Although the dermatological findings in combination with the sensorimotor deficits help in the diagnosis of HSV-2 myelitis, herpetic eruptions may not always be present with the onset of neurological symptoms. A lumbar puncture with PCR analysis of the CSF can help further guide the diagnosis. Although HSV is not commonly isolated from the CSF and HSV antibody titers may not be elevated early in the disease stage, PCR techniques have allowed for rapid, sensitive, and noninvasive diagnosis of HSV myelitis [2]. Quantitative measurements of CSF antibodies are not recommended in an acute diagnosis but can be helpful in retrospective diagnosis or if CSF is obtained later in the disease course and is PCR negative.
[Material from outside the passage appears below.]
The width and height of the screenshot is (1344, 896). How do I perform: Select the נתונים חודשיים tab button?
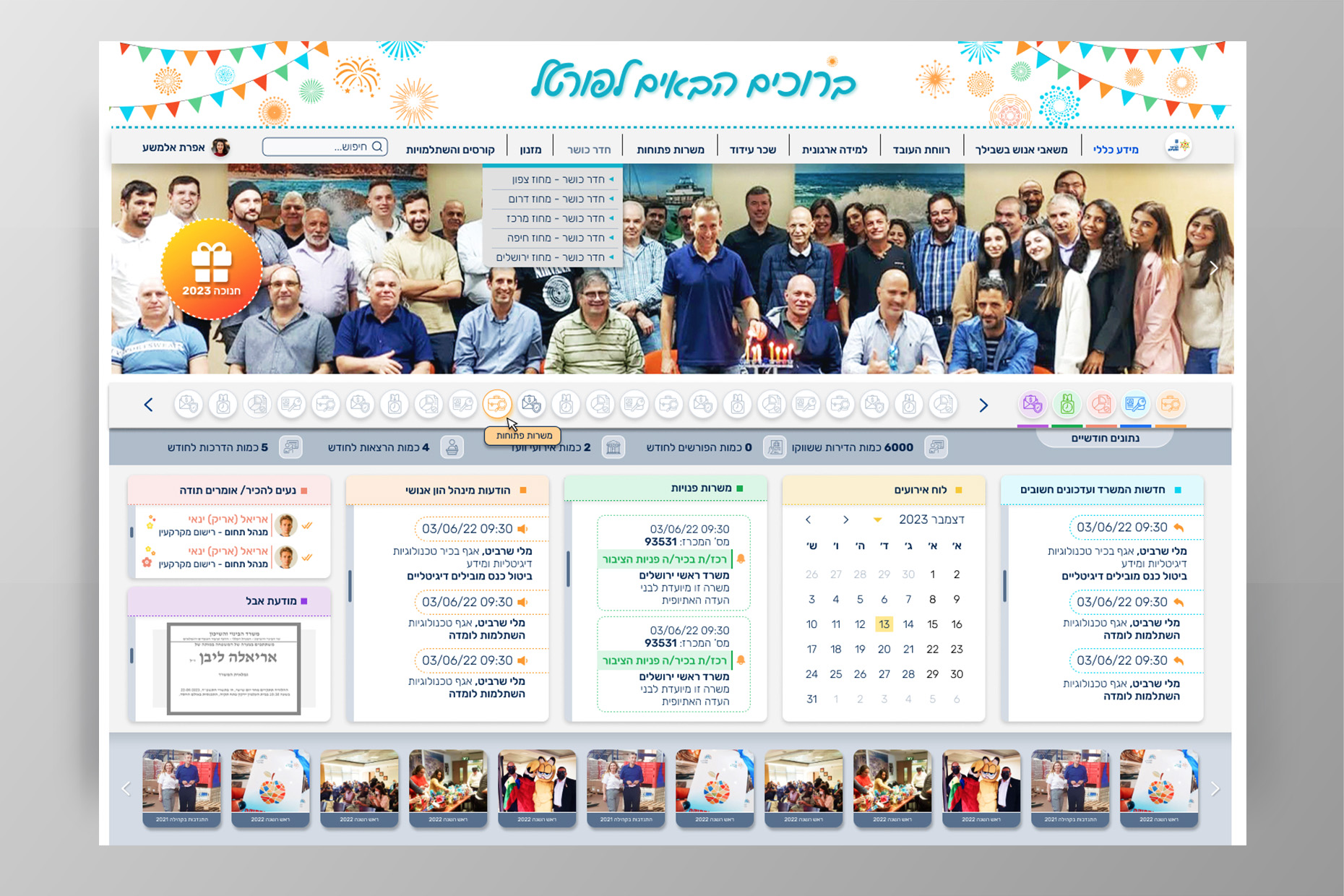click(x=1104, y=438)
Research has shown that PCR testing has a sensitivity and specificity of 98% and 94%, respectively, and positive and negative predictive values of 95% and 98%, respectively. Prompt treatment of HSV-2 myelitis should be initiated with acyclovir 10 mg/kg of body weight every eight hours for 14 to 21 days to prevent further progression of the disease [5].
Genital herpes lesions often present as painful skin lesions approximately 2 mm to 4 mm in size associated with surrounding erythema. Lesions can progress to ulcerations, erosions, or vesiculopustules. Vesicles and pustules may have a central umbilicated depression while ulcerations and erosions typically have scalloped borders. If active genital lesions are present in HSV-2 infections, vesicles can be unroofed to obtain viral cultures of vesicular fluid. Specimens can also be swabbed and tested via PCR or direct fluorescent antibody testing. Tzanck smear is an alternative form of testing via scraping of active genital lesions, but this method has low sensitivity and specificity and is not used as commonly as other types of tests. Research has shown that real-time PCR is a rapid, reproducible, and efficient diagnostic method for detecting HSV-2 in active genital lesions [6-9].
Conclusions
In conclusion, HSV-2 can present with ascending myelitis, autonomic dysfunction, and dermatologic findings as seen in this patient with bilateral ascending lower extremity weakness, urinary retention, and painless chancre of the glans penis. Although the patient reported being in a monogamous heterosexual relationship, it was later determined that his sexual partner had not been monogamous. Despite the unremarkable MRI findings in this patient, the combination of his physical examination findings, timeline of symptoms, and CSF analysis helped to determine the final diagnosis. This case demonstrates that a comprehensive medical history should be obtained from patients as it can help with narrowing the differential diagnosis and guide further diagnostic evaluation.